» **What to produce**
For every line in the records that has the word "agent", make a copy.

» **Provided data**

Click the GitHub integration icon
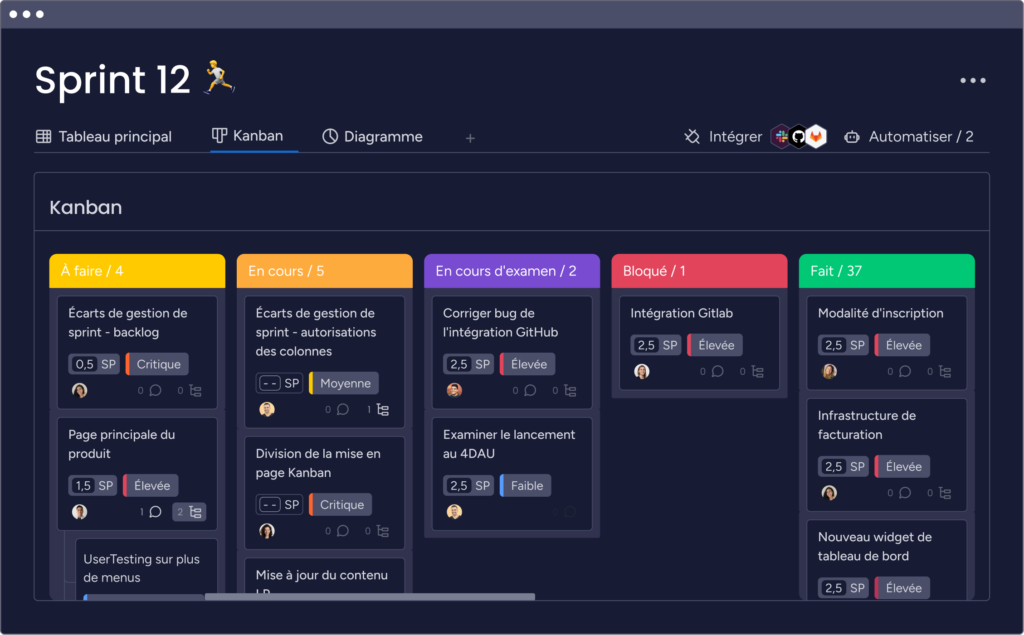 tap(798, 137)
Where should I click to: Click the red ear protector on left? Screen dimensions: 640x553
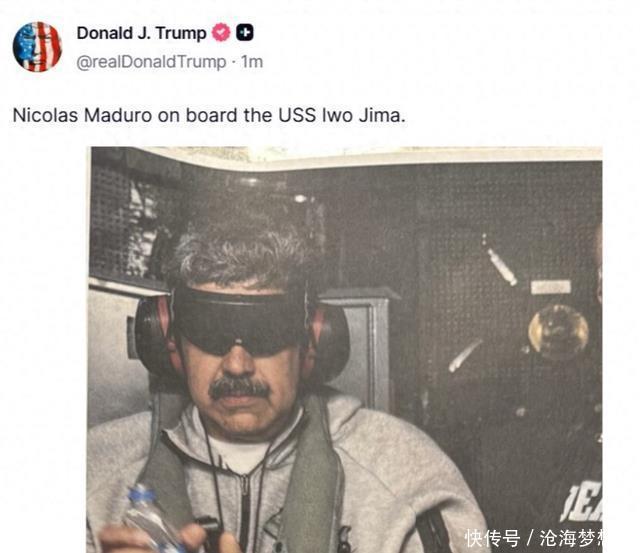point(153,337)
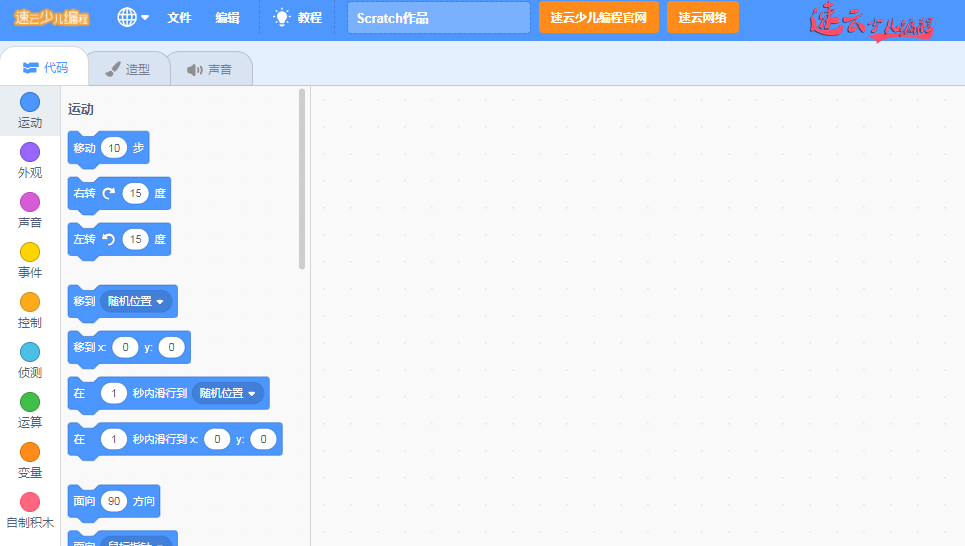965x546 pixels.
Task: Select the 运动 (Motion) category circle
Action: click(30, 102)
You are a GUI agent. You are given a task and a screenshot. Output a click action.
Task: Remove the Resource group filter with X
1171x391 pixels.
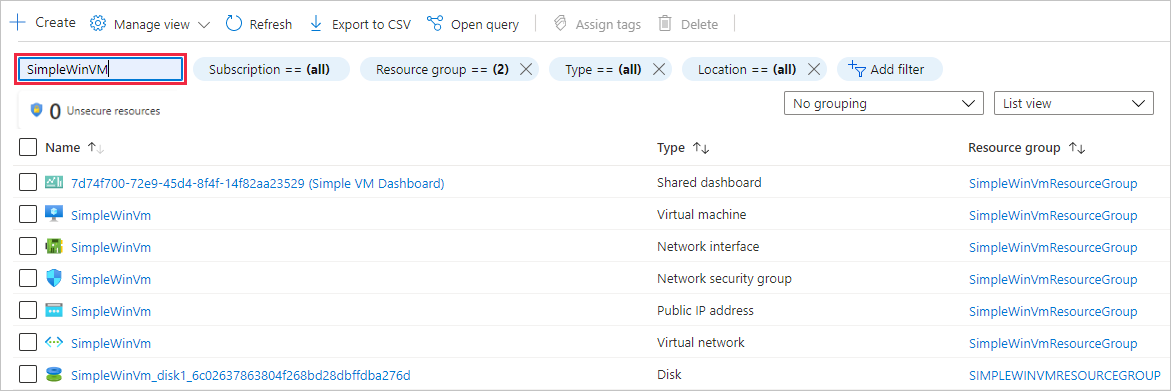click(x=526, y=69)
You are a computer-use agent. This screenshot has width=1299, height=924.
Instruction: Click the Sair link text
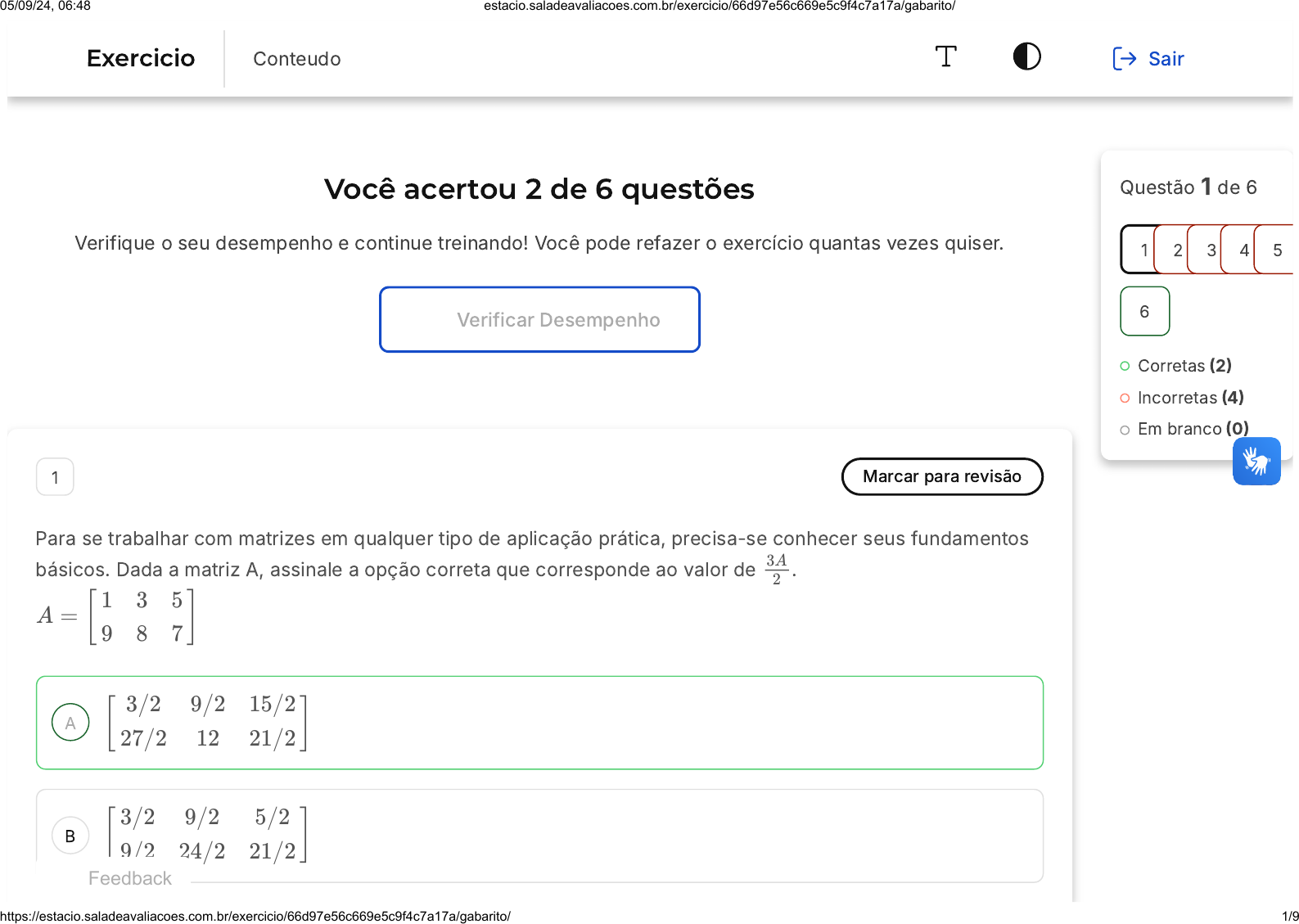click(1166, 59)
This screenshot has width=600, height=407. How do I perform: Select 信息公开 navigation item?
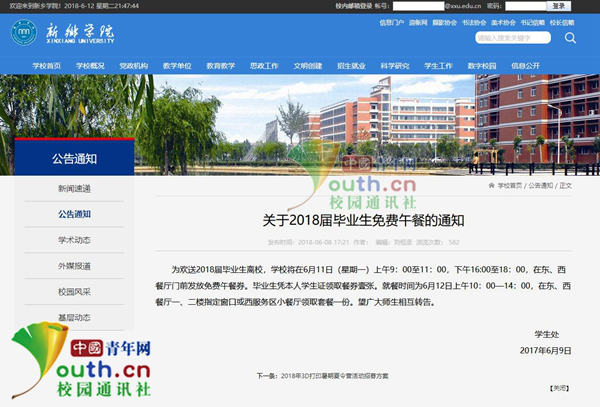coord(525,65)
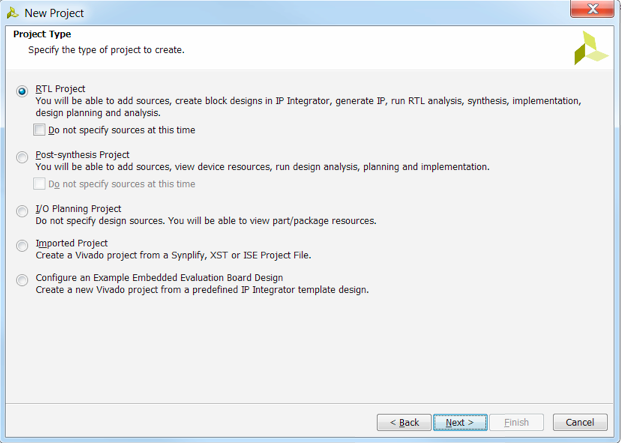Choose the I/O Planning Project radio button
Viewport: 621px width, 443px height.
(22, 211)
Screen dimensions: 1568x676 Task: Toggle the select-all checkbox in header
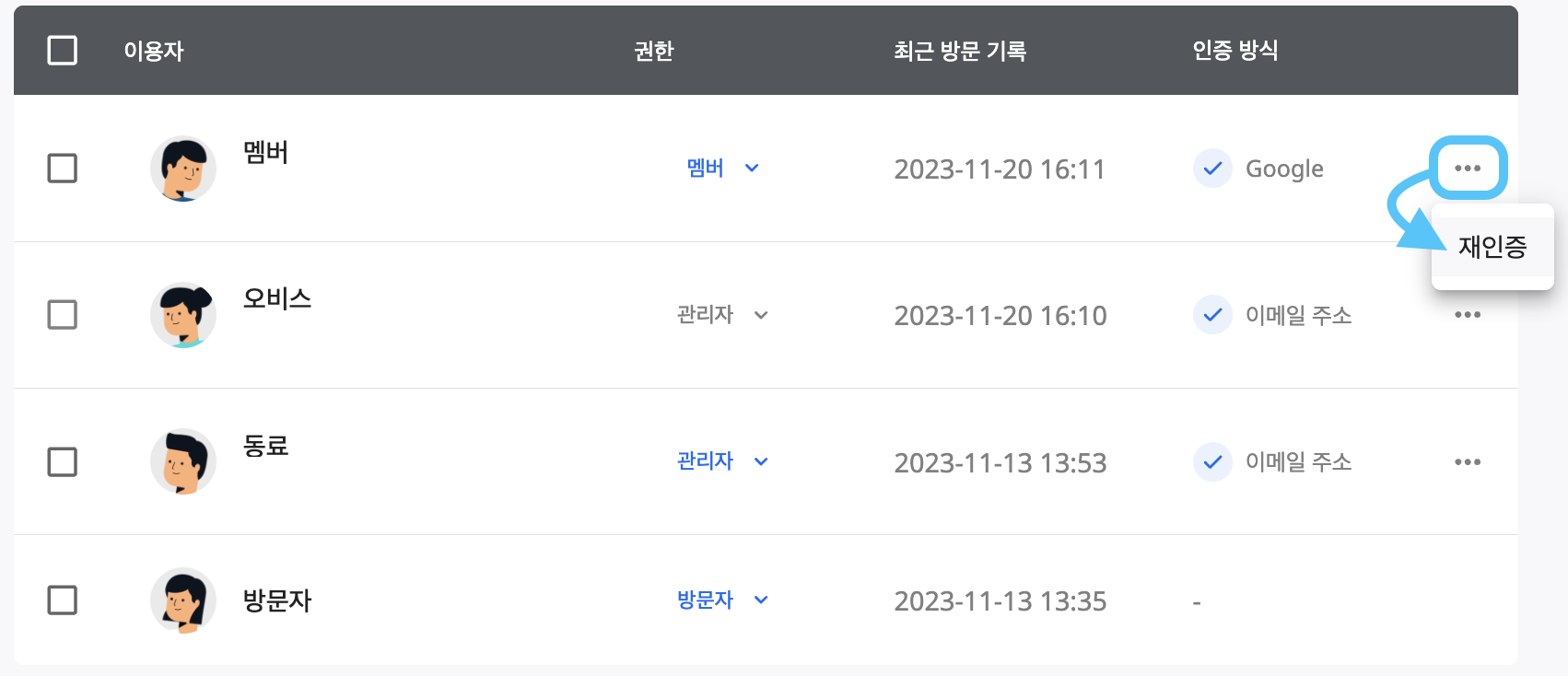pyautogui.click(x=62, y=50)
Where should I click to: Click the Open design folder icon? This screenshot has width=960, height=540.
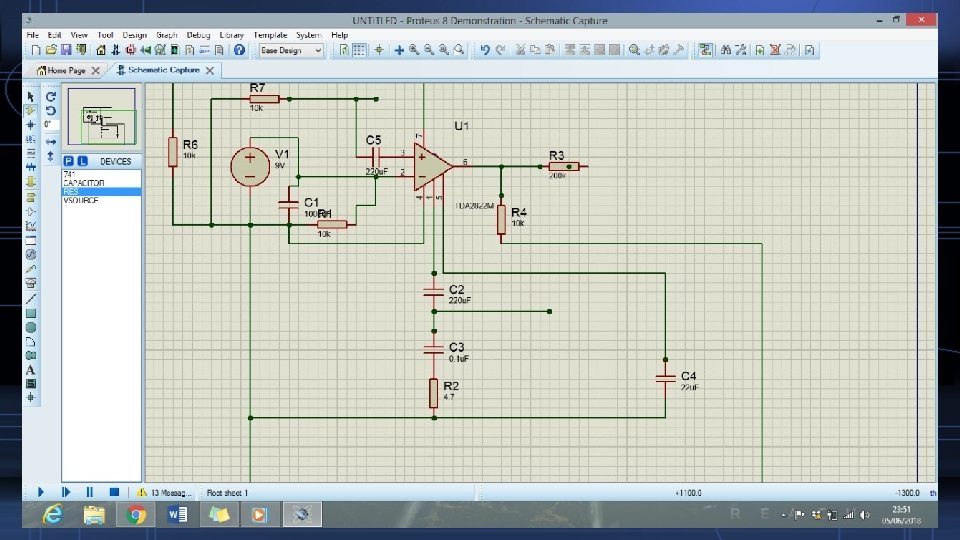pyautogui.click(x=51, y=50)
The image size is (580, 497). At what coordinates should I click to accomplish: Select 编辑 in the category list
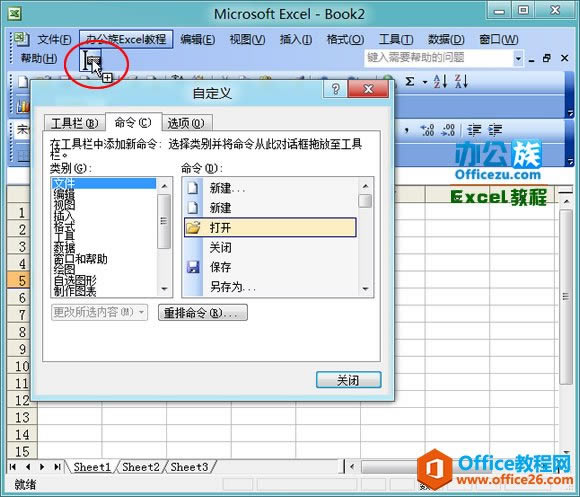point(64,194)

» **Output of the task**
You are a GUI agent. You are given a task and a screenshot. Output a click action.
You are a computer-use agent. This screenshot has width=1299, height=924.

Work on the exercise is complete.